▶ _Text passage_:

-- begin --

First off, that's not quite what you want.  You want a converter to translate
documents marked up in one DTD (HTML) to another DTD (which you haven't shown
us, but I will be described in XML).

There are three approaches you could use to do this.  If you stick with the
tools installed by the textproc/docproj port then Jade can translate files
between two DTDs.  That's how the DocBook to HTML conversion is done.

Of course, you need to describe the mapping between the two DTDs, and in
Jade you do that using a very Scheme-ish syntax.  See all the files in
$PREFIX/share/sgml/docbook/dsssl/modular/html/ for a (quite complicated)
example.

The second approach is to use a second language designed for this, called
XSLT (XML Style Language for Transformations, or somesuch).  You will
still need to write the mapping between the two DTDs, but this time you
use a much more procedural-like language (XSLT).  I haven't played with 
this much myself, and the textproc/docproj won't install one by default.
However, if you've got space to burn then look at textproc/lotusxsl (I 
don't have a ports tree to hand, so I might have got that reference wrong,
grep for 'lotus' in /usr/ports/INDEX to be sure).  The only snag with this
approach is that most of the XSL parsers (including this one) are written
in Java, so you're going to need the JDK (all 17MB of it, or thereabouts)
installed first.

-- end --

▶ _Written tasks_:
1 > Rewrite the DTD conversion text, everything from "There are three" down to "a (quite complicated)", replacing "Jade" with "OpenJade".
2 > Answer these questions using the DTD conversion text:
(a) Which port installs the tools that include Jade?
(b) In what language are most of the XSL parsers written?
(c) Roughly how large is the JDK said to be?

▶ _Raw data_:
-- begin --

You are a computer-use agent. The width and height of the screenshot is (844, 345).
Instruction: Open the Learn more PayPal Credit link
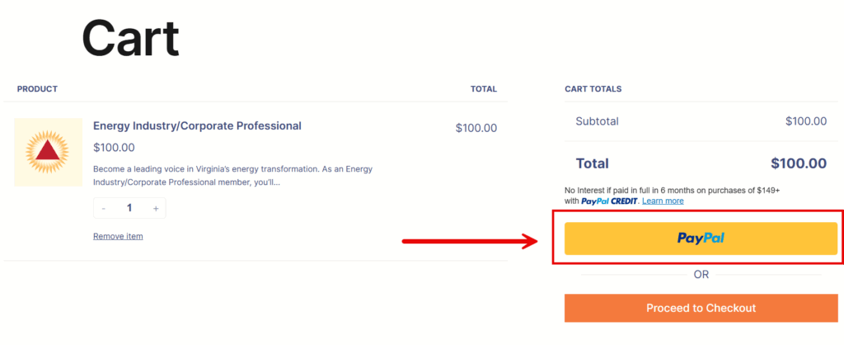coord(663,201)
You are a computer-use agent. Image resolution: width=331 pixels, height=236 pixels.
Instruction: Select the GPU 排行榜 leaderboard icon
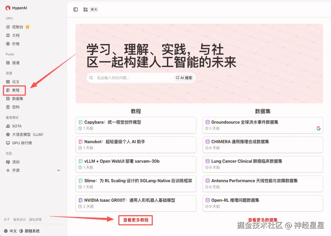8,143
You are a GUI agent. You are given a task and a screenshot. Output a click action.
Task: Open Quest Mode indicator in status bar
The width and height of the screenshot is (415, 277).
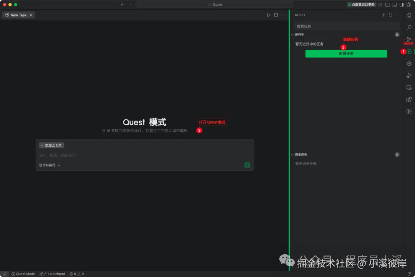23,274
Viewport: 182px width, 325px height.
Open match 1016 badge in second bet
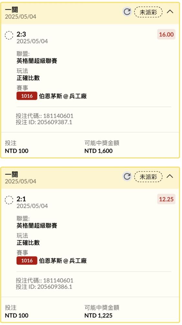tap(27, 261)
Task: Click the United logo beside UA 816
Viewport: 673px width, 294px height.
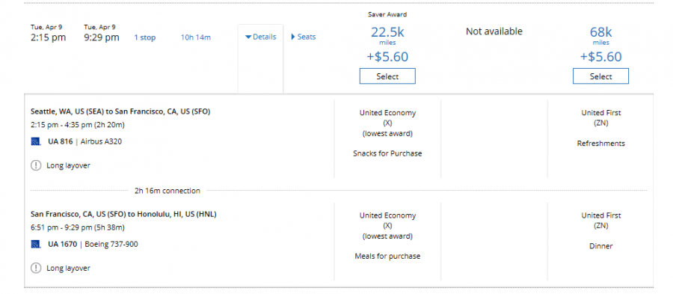Action: pos(36,141)
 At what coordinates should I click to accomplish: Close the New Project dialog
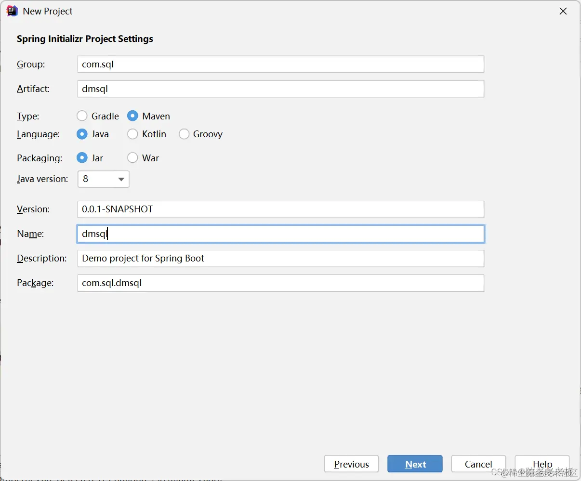click(x=563, y=11)
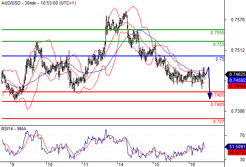Screen dimensions: 246x167
Task: Select the 0.753 green resistance label
Action: (x=218, y=44)
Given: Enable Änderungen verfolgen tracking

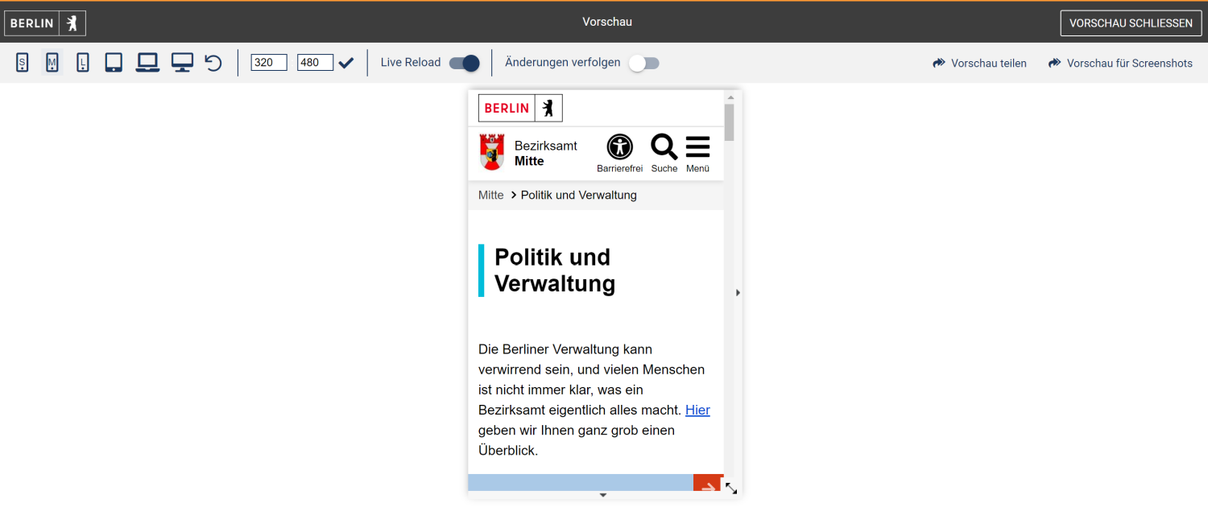Looking at the screenshot, I should pyautogui.click(x=643, y=62).
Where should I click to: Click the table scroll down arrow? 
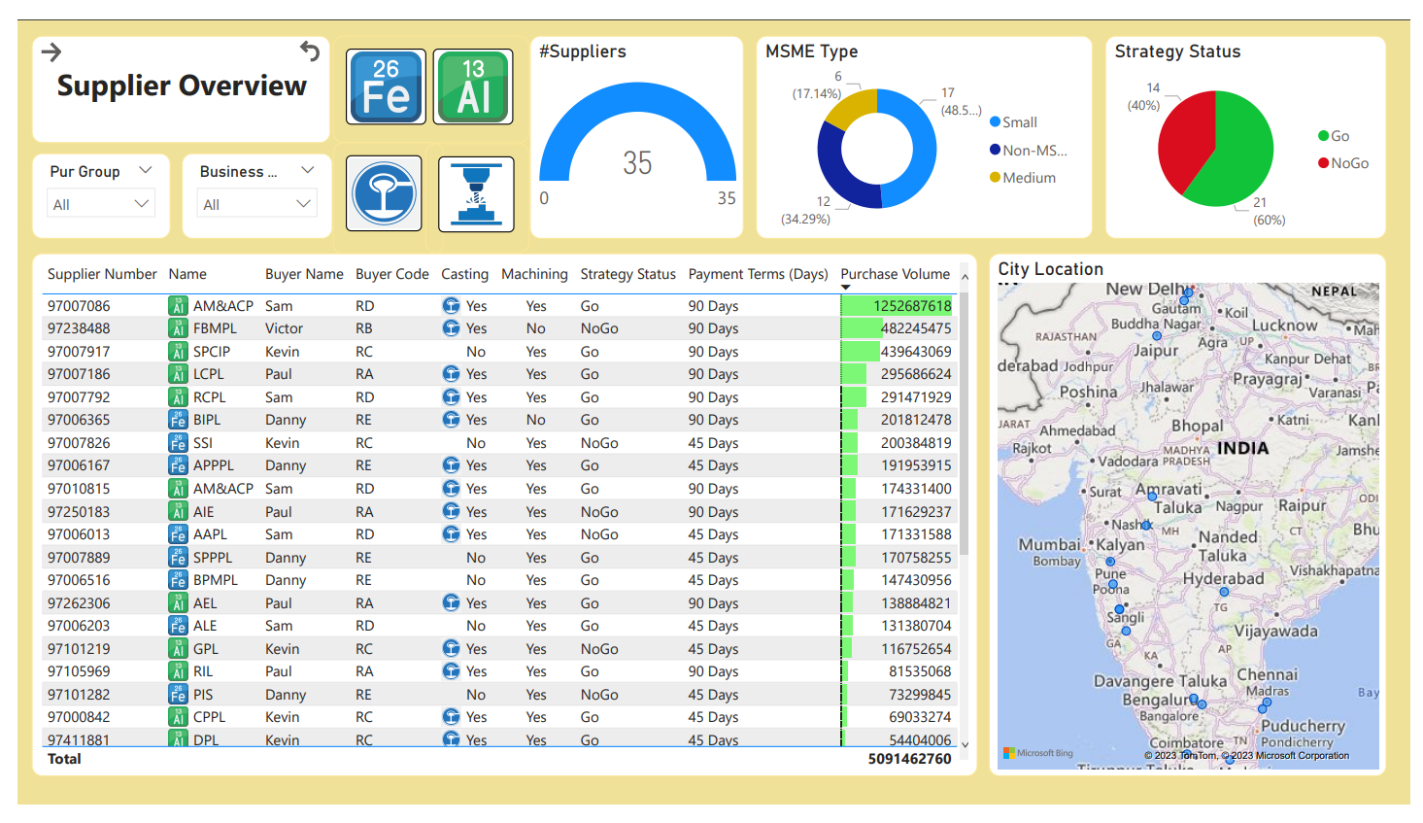click(965, 744)
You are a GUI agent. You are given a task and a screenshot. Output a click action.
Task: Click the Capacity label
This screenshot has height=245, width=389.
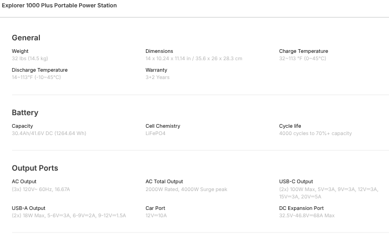[22, 126]
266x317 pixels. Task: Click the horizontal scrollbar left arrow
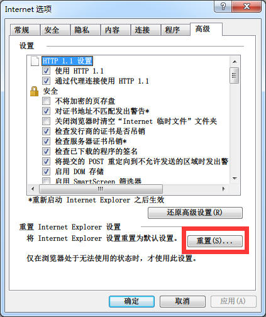(33, 189)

-- end --

▶ _Answers to each task_:
1 >
There are three approaches you could use to do this.  If you stick with the
tools installed by the textproc/docproj port then OpenJade can translate files
between two DTDs.  That's how the DocBook to HTML conversion is done.

Of course, you need to describe the mapping between the two DTDs, and in
OpenJade you do that using a very Scheme-ish syntax.  See all the files in
$PREFIX/share/sgml/docbook/dsssl/modular/html/ for a (quite complicated)

2 >
(a) textproc/docproj
(b) Java
(c) About 17MB